Problem to solve
Copy the Amanda Waller article below word for word, from "- First appearance: DC" up to and including "Leota Adebayo (daughter)".

Reading passage
- Opening Delimiter -

- Viola Davis as Amanda Waller in Suicide Squad (2016)
- First appearance: DC Extended Universe: Suicide Squad (2016); ; DC Universe:; "The Collywobbles" Creature Commandos season 1 (2024); ;
- Last appearance: DC Extended Universe:; Black Adam (2022);
- Based on: Amanda Waller by John Ostrander; Len Wein; John Byrne;
- Adapted by: David Ayer (DCEU); James Gunn (DCU);
- Portrayed by: Viola Davis

In-universe information
- Full name: Amanda Belle Waller (née Blake)
- Occupation: Government official; Director of A.R.G.U.S.; Leader of the Suicide Squad and the Creature Commandos;
- Affiliation: A.R.G.U.S.; Suicide Squad; 11th Street Kids; Creature Commandos;
- Family: Leota Adebayo (daughter)

= Amanda Waller (DC Extended Universe) =

Amanda Belle Waller (née Blake) is a fictional character in the DC Extended Universe (DCEU) and later the DC Universe (DCU) media franchise. She is portrayed by Viola Davis and is based on the DC Comics character of the same name. A morally ambiguous "ends justify the means" character as portrayed in the comics, Waller is a ruthless, calculating government official and the director of the agency A.R.G.U.S.

- Closing Delimiter -

Data below
- Opening Delimiter -

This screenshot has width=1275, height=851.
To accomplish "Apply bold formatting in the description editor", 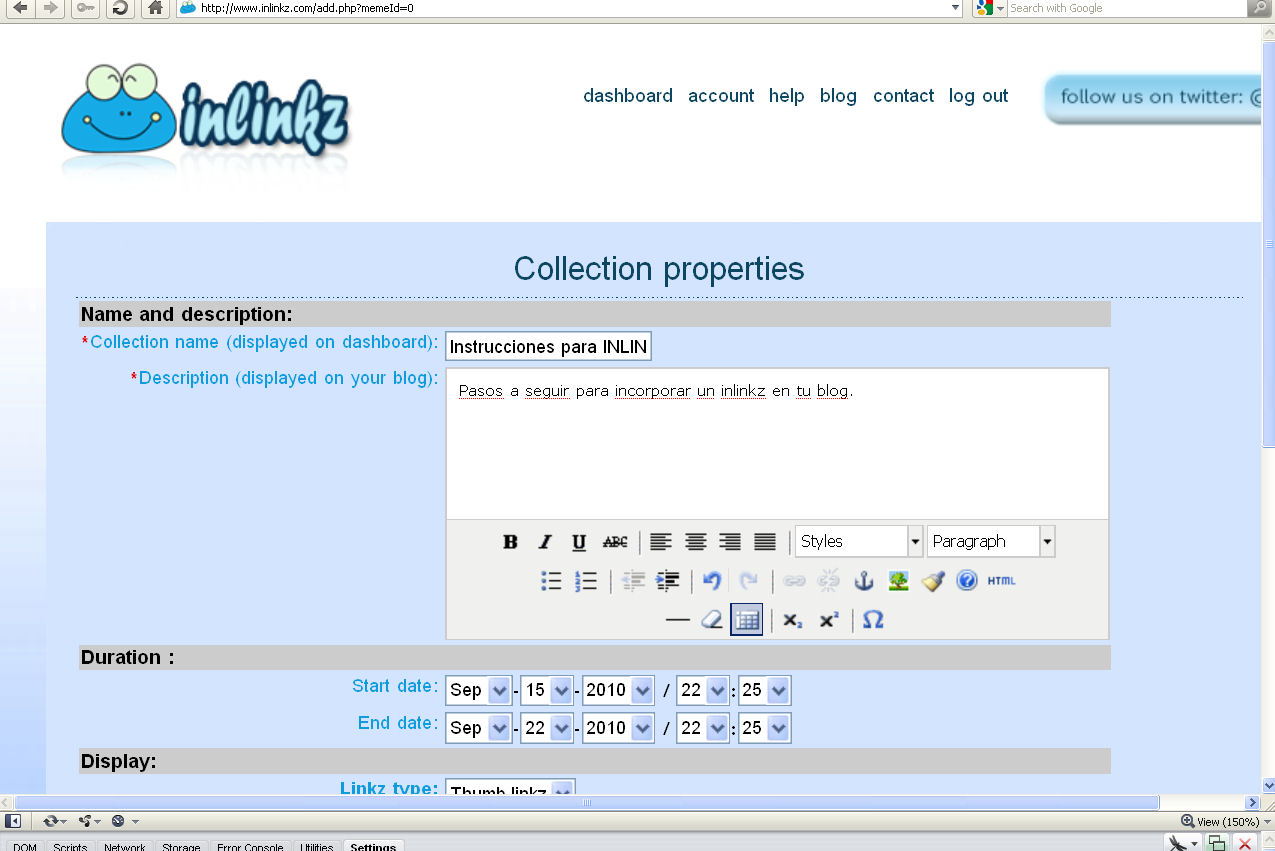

- Closing Delimiter -

Output of the exercise
- First appearance: DC Extended Universe: Suicide Squad (2016); ; DC Universe:; "The Collywobbles" Creature Commandos season 1 (2024); ;
- Last appearance: DC Extended Universe:; Black Adam (2022);
- Based on: Amanda Waller by John Ostrander; Len Wein; John Byrne;
- Adapted by: David Ayer (DCEU); James Gunn (DCU);
- Portrayed by: Viola Davis

In-universe information
- Full name: Amanda Belle Waller (née Blake)
- Occupation: Government official; Director of A.R.G.U.S.; Leader of the Suicide Squad and the Creature Commandos;
- Affiliation: A.R.G.U.S.; Suicide Squad; 11th Street Kids; Creature Commandos;
- Family: Leota Adebayo (daughter)